Flatt has always identified herself with nursing, even as a child in the small town of McCloud. She is the first nurse in her family.
“If someone had a (problem), I was always the one they came to. It was just never a question that I was going to be a nurse,” she said. “There was never a deciding factor. I was going to be a doctor until I found out how much it would cost at the school I was going to go to.”
Flatt said she has worked for several home health agencies, but Innova is different because it instills a team effort among its nursing staff. She appreciates that the physical therapists at Innova are in-house without being under contract.
“Everywhere else had no idea what was going on with their therapy, but here they sit down with us every week during a case conference about every patient,” Flatt said. “Even patients they don’t have, they still know what is going on with them. I like that about them.”
The nursing staff is small enough that every nurse knows every patient. Flatt said she is able to be updated about the progress of patients that she does not see on a regular basis. She never attends a patient that she knows nothing about.
“We’re always interacting and talking about what’s going on with the patients and that’s not something every agency does,” she continued. “The nurses will ask about your patient and that’s something that’s rare because at bigger agencies, you’re too busy.”
Flatt said one of her patients is a man who recently lost his wife.
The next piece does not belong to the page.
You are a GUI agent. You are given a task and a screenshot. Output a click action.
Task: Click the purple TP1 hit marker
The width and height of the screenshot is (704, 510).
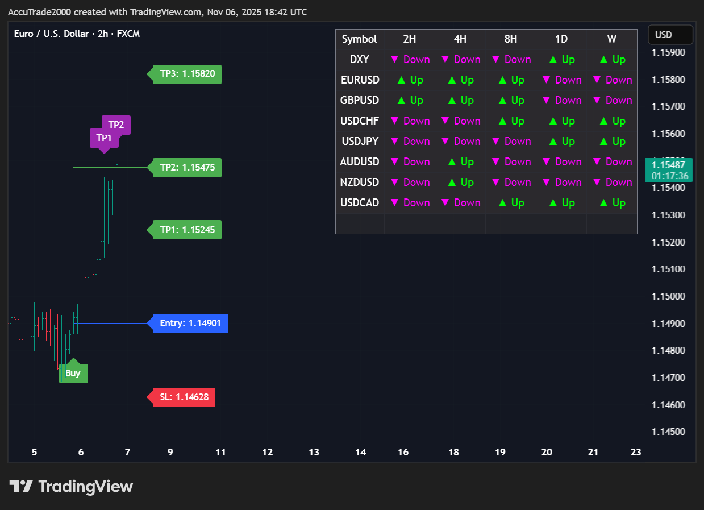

The other nurses asked how he is doing since his wife passed away.
Flatt has only been with Innova for a few months and never had an opportunity to meet his wife. So the other nurses told her about how they were doing when his wife was alive.
“I thought that’s good to know; that they could tell me about stuff like that about a patient I have never even seen,” Flatt said. “I really like that about them. They take time to care about how your patients are doing.”
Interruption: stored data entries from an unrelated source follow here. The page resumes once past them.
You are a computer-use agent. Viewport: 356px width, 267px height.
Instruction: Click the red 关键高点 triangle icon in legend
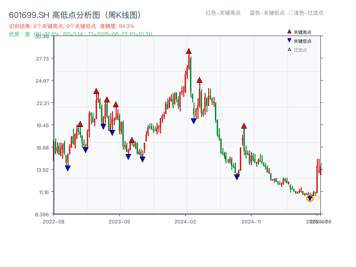coord(288,32)
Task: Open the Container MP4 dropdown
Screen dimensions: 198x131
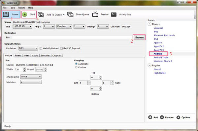Action: (x=28, y=48)
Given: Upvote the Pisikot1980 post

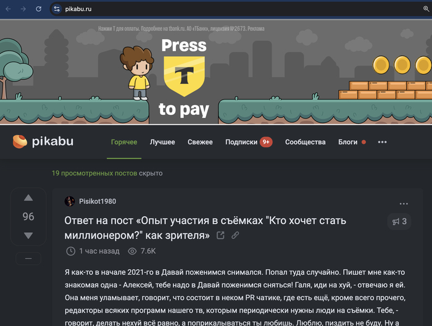Looking at the screenshot, I should tap(28, 198).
All of her nursing experiences in other fields carries over to home health care. The knowledge she gained is indispensable, she said.
Her experience working with acute long-term care patients afforded her time to become proficient in wound care.
“That’s helped me a lot,” Flatt said.
When she’s in a home and sees a wound, Flatt is alone to begin mending the wound.
Her experiences in hospice care galvanized her empathy to communicate with patients and family members in grief.
“And hospital care, I can tell my patients about what’s going to happen when they go to the hospital,” Flatt continued. “If a procedure is coming up and they want to know what’s going to happen when they get there — I can tell them.”
She giggled when asked how she likes to spend her time when away from work.
“I have three daughters and grandbabies,” she said. “That’s basically what I do is play with the grandbabies. I don’t get a lot of fun or things like that because I am busy a lot.”
“So when I am down, it’s either sleeping or playing with grandbabies.”
She didn’t go to nursing school and wanted to raise her kids before attending college so they could attend school first.
“That helped me a lot. I knew I would eventually go and when they got a little bit bigger I did,” she said.